Chief Inspector Teal, however, had not yet got down to that unprofitable post-mortem. The jerk with which the taxi started off flung him forward into the arms of his captives and some distance was travelled before he could disentangle himself. He rapped violently on the partition window, without securing any response. More distance was covered before he got it open and unleashed his voice into the din of the thumping engine.

"You fool!" he shouted. "You've left the other man behind!"

"Wot?" said the driver, without turning his head or slackening speed.

"You've left the other man behind, you damned Idiot!" Mr. Teal bawled furiously.

"Behind wot?" yelled the driver, taking a cor-ner on two wheels.

Mr. Teal hauled himself up from the corner into which the sudden lurch had thrown him, and thrust his face through the opening.

"Stop the cab, will you?" he bellowed at the top of his voice.

The driver shook his head and reeled round another corner.

"You'll 'ave to talk lahder, guv'nor," he said. "I'm a bit 'ard of 'earing."

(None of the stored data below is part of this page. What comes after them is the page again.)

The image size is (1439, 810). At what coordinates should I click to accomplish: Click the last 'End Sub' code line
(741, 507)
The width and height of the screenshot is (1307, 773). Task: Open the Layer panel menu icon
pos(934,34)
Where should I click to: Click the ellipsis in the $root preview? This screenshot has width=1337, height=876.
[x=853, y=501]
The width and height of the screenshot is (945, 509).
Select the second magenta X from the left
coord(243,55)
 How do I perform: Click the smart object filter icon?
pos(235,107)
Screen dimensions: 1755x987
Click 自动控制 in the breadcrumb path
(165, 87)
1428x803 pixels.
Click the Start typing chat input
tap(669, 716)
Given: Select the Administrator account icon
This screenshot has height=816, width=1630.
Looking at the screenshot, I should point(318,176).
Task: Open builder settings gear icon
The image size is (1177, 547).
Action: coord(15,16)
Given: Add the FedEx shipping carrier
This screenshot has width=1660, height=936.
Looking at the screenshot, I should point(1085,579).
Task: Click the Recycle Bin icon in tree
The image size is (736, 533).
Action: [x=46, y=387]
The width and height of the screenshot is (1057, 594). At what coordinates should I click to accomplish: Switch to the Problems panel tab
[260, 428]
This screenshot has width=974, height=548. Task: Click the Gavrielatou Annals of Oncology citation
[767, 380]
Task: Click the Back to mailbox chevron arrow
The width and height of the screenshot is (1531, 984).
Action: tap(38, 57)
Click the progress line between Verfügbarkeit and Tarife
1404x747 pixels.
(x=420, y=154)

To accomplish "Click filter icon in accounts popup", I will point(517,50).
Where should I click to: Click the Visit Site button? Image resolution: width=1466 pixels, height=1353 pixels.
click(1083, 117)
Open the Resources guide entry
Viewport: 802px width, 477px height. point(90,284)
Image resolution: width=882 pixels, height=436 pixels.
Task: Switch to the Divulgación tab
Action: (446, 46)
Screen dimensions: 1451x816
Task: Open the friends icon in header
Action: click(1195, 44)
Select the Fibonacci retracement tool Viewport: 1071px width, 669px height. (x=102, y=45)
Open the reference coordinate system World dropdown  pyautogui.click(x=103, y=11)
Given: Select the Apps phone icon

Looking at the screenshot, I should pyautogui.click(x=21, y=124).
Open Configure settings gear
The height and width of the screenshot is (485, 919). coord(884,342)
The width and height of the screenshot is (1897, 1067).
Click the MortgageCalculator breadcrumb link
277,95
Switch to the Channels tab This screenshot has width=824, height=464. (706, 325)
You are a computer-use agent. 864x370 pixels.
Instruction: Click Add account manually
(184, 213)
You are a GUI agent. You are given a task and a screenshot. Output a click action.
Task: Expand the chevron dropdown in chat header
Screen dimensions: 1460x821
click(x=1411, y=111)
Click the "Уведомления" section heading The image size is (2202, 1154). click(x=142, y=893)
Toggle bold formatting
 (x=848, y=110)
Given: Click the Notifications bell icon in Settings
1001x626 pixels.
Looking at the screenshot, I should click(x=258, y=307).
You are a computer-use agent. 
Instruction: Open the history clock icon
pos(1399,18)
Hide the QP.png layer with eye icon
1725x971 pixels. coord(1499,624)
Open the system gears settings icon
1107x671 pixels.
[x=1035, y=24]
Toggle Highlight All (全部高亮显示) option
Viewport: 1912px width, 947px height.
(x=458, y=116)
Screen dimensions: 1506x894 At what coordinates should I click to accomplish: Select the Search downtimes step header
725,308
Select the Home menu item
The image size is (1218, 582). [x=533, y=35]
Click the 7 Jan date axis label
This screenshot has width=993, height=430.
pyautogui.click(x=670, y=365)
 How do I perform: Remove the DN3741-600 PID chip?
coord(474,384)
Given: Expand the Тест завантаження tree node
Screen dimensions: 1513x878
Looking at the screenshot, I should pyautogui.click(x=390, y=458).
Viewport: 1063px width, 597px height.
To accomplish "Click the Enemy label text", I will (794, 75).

Teal clung savagely to the strap, and his rubicund complexion took on a tinge of heliotrope. He put a hand through the window, grasped the man's collar, and shook him viciously.

"Stop, I said!" he roared past the driver's ea "Stop, or I'll break your bloody neck!"

"Wot did you say abaht my neck?" demanded the driver.

Thousands of things which he had not said, but which he had a sudden yearning to say, combined with multitudinous other observations on the anatomy of the man and his ancestors, flooded into the detective's overheated mind; but at that moment he felt rather than heard a movement behind him and turned round quickly. The florid man had seen heaven-sent opportunity in the accident, and Teal was just in time to dodge the savage blow that was aimed at his head.